I recommended surgery for him even though he was geriatric ferret. I planned to remove his enlarged left adrenal gland, check his pancreas for any insulinoma nodules and check his stomach to make sure he did not have anything in there that should not be there, such as a foreign body.

This exploratory surgery was anything but routine. The ferret did indeed have a small foreign body in his stomach. The small piece of fabric was removed from the stomach, and it was sutured closed. So far so good.

necrotic ferret spleen
© Courtesy Dr. Jerry Murray
The brown oval was the cause of the firm mass in the ferret's abdomen; and it turned out to be a necrotic spleen.
normal ferret spleen
© Courtesy Dr. Jerry Murray
The black arrow points to a normal ferret spleen. The color is the most obvious difference between a normal ferret spleen and the necrotic ferret spleen above.

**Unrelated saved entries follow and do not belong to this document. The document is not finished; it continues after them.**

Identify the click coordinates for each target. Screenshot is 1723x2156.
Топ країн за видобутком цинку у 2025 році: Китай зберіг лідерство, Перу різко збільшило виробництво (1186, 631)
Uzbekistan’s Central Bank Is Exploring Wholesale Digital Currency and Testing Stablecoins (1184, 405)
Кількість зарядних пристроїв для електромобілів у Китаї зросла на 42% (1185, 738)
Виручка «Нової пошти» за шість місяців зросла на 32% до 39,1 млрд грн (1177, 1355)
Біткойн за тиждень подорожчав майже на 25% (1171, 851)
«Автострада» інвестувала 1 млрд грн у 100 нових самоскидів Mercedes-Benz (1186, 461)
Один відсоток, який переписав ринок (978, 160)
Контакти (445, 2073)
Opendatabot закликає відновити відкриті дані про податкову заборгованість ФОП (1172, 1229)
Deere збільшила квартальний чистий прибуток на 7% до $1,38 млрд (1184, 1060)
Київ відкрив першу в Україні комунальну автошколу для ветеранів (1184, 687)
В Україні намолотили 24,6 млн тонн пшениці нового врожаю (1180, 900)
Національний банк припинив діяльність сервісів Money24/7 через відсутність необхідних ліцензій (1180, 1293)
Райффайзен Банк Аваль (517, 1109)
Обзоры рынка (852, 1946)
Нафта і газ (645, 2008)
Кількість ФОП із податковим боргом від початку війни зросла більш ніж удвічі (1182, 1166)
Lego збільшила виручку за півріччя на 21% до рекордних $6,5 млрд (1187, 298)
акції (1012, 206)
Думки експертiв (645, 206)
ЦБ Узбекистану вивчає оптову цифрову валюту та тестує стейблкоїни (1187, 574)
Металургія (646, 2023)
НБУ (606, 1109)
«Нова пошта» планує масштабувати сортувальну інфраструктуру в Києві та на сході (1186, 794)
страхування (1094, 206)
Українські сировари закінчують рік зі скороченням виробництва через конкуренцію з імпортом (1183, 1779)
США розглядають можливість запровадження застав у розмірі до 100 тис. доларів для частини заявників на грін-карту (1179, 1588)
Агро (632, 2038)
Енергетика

His respiration and heart rate were both fine as the big mass was found. Surprisingly the mass was not I expected. It was definitely not the left adrenal gland, but what the heck was it? It looked like a large kidney, but it was not the left kidney either. I continued checking the other organs, and by the process of elimination it was actually the weirdest spleen I had ever seen! Fortunately his pancreas, GI tract, and abdominal lymph nodes all appeared normal. His vital signs remained good as I closed his abdomen. He recovered just fine from the surgery, and his appetite improved quickly after the surgery.

The spleen was sent out to a veterinary pathologist to find out what was wrong with it. The pathologist was not sure what it was upon first examination either. After further review, under the microscope, a diagnosis of necrosis of the spleen was made. Necrosis of the spleen is sometimes seen with trauma or twisting of the spleen that results in a loss of the blood supply to the spleen.

No trauma or abnormal event had happened to this ferret, so what caused the necrosis of his spleen is still unknown. I am just glad he is doing better after the surgery.